How to complete this task: Each line from the one containing "Click the search" to the end of the data must be copied exactly, the first and last included; no other lines and no pictures belong in the copy.

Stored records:

++++++++++

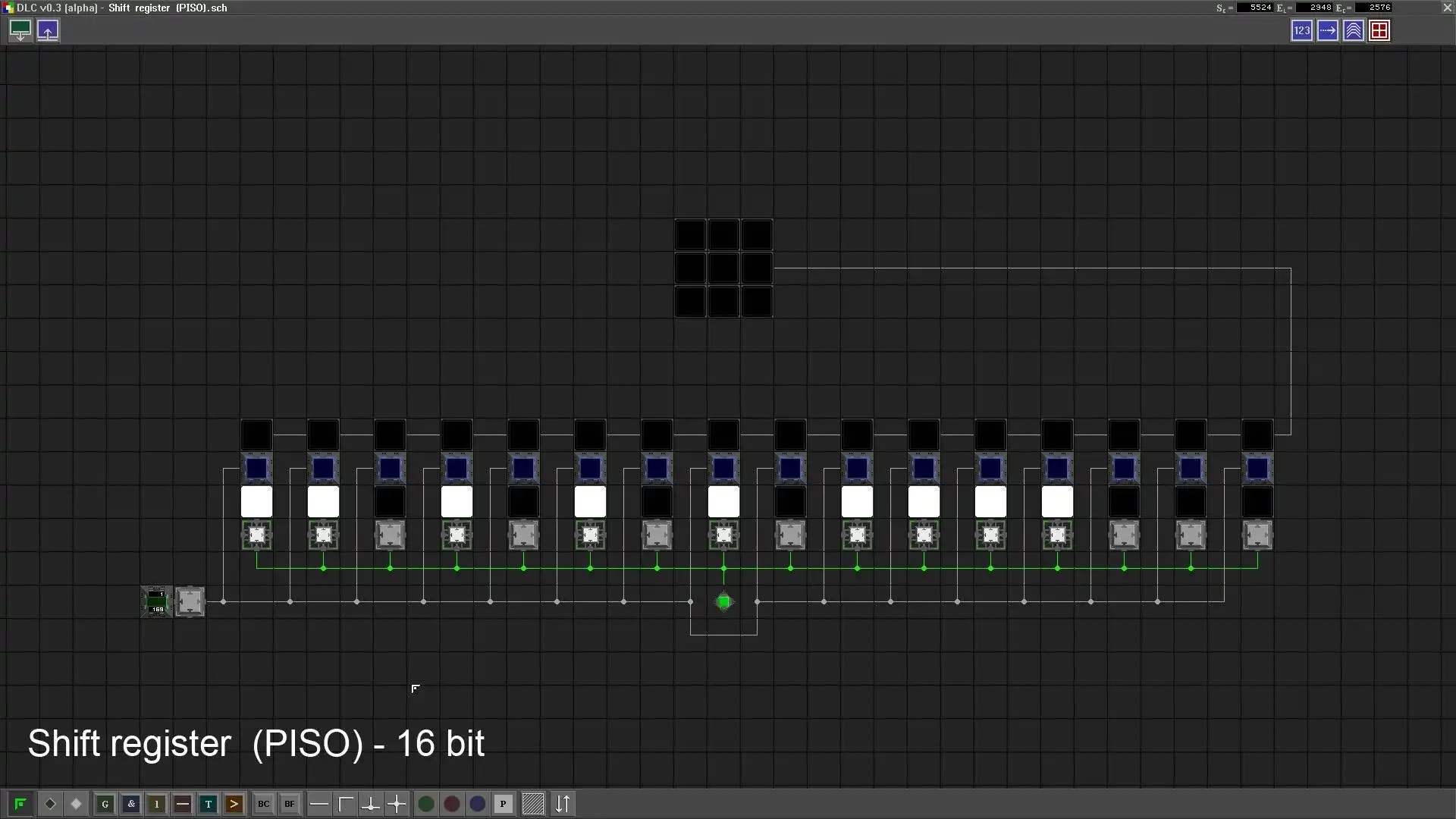Viewport: 1456px width, 819px height.
Task: Choose the dark red circle color
Action: [452, 804]
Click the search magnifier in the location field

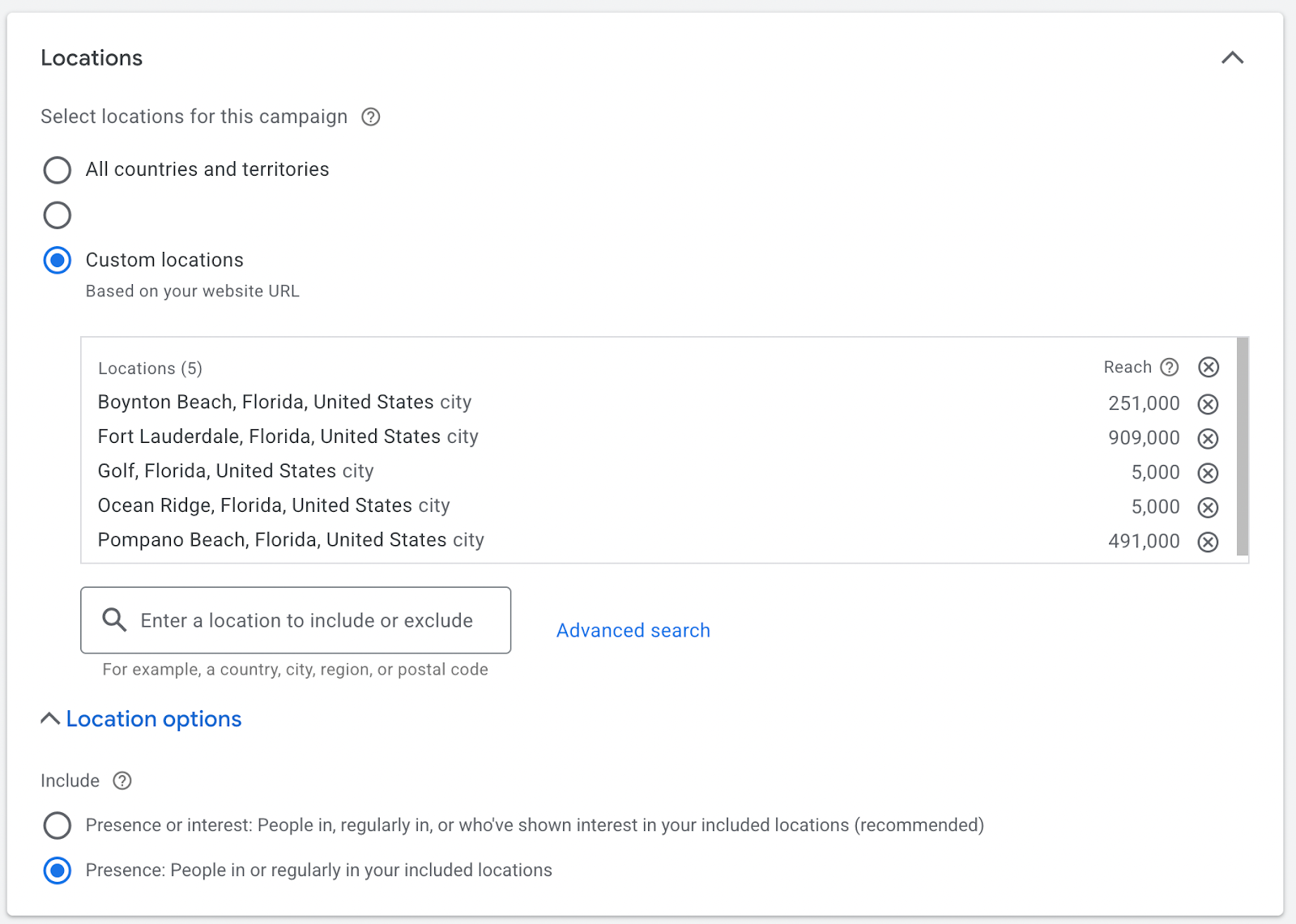click(x=113, y=620)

++++++++++

Your solution:
Click the search magnifier in the location field

click(x=113, y=620)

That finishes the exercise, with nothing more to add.